Bastantes voces se han alzado ya, junto con la nuestra que ha sido de las primeras, a propósito de esta disyuntiva esencial.1 «Se está gastando demasiada energía de diseño en la promoción de un consumo sin sentido, y poca energía en ayudar a las personas a comprender un mundo cada vez más complejo y frágil».2 Ken Garland ya había escrito que «Hay ocupaciones más merecedoras de nuestras habilidades para resolver problemas. Una serie de crisis medioambientales, sociales y culturales sin precedentes requieren nuestra atención. Existen cantidad de intervenciones culturales, campañas de marketing social, libros, revistas, exhibiciones, herramientas educacionales, programas de televisión, películas, causas benéficas y otros proyectos de diseño de información que necesitan urgentemente nuestra experiencia y ayuda».
En tanto que el cometido del diseño gráfico es la «comunicación», la disciplina cuenta para ello con un «lenguaje» propio. Es el lenguaje básico de la imagen y el texto, o lo que hemos llamado lenguaje «bimedia» (icónico y tipográfico), que organiza la colaboración expresiva de las imágenes y los textos. Este lenguaje esencial de la gráfica ha dado lugar a desarrollos y ramificaciones técnicas, como los lenguajes del color, los signos funcionales, los símbolos de las ciencias y las técnicas, los grafos —que constituyen el lenguaje de los esquemas— y la digitalización. Son nuevos elementos —unos conceptuales y otros técnicos— que no se clasifican dentro del dualismo fundamental imagen-texto, porque no son lo uno ni lo otro. Y vienen a completar y ampliar así el repertorio de los recursos comunicacionales del diseñador gráfico contemporáneo.
Publicado el 10/03/2008

El diseño no es elitista, es para todos. Lo necesitamos como el aire que respiramos. Comemos, pensamos, vestimos, hacemos diseño y el mayor diseño que se necesita y que podemos solucionarlo está en los problemas sociales. Estimado maestro, es un privilegio y a la vez un compromiso estar comprometidos con el diseño gráfico por una causa social. Diseñar una nueva comunicación gráfica para esas clases que tanto necesitan una nueva educación gráfica.
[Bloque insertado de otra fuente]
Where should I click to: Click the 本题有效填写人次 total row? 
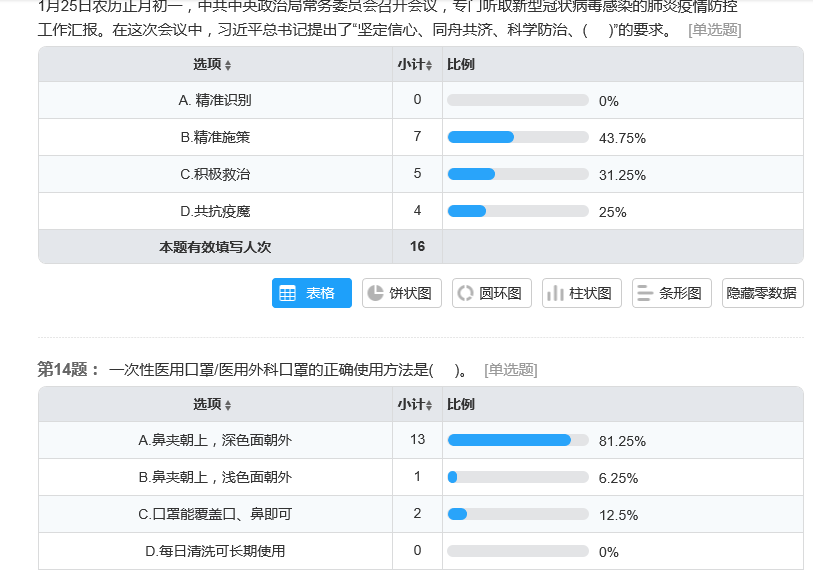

Pero cómo vamos a aportar nuestro conocimiento y nuestro espíritu crítico a través del DG. El poder ignora nuestra función en la sociedad. También la usurpa con concursos y encargos sin criterio.
¿Necesitan urgentemente nuestra experiencia y ayuda? ¿Con concursos gratuitos? ¿Con deudas a largo plazo?
Joan, me gusta tu artículo por su propuesta comprometida.

Es bueno saber que nuestras resposabiliades sociales, institucionales y personales tienen que constituirse en la guia que orienta nuestras acciones cotidianas, especialmente en un mundo complejo y decadente como el actua. Siempre es posible mejorar nuestra tarea es comenzar a hacerlo
Profe... necesito de urgencia contactarme con usted!!! gabbyhidalgot@hotmail.com...

Hermoso tema. Académicamente estamos hablando de la Filosofía del Diseño, o sea los problemas inherentes al diseño «per se», problemática de su propia existencia. Es hora de advertir que nos falta el tratamiento de temas éticos, ontolólogicos, epistemológicos para ser abordado por todo diseñador o al menos, para establecer una línea de la cual estar de un lado o de otro. Inmenso tema y difícil, porque quién decide cuándo la acción de un diseñador es lesiva, o incorrecta, o ineficaz... como también quién evalúa tal acción si el comitente era lo que solicitaba o no. Tema para seguir tratando

Y es así como la sociedad podrá dar el valor justo a los diseñadores, tal cual se le da a otros profesionistas (abogados, médicos, contadores, etc.) ya que como transmisores de conocimiento, de información útil para la vida laboral y cotidiana, ya no se nos verá como diseñadores de gráficos banales y/o manipuladores a favor del consumismo.

Algo importante que menciona el artículo (entre varias) es la cuestión ética del diseño, por ende del diseñador; somos comunicadores visuales, que tenemos que «ayudar» a nuestro cliente a vender, promover, informar, comunicar, expresar... una idea, un producto, un servicio, etc. Pero también tenemos la obligación ética de que nuestro trabajo jamás agreda, denigre o incite a actuar mal a los perceptores o usuarios del mensaje. Nosotros, los diseñadores, podemos lograr que el cambio de conciencia se dé -para bien de la humanidad y no para unos pocos-.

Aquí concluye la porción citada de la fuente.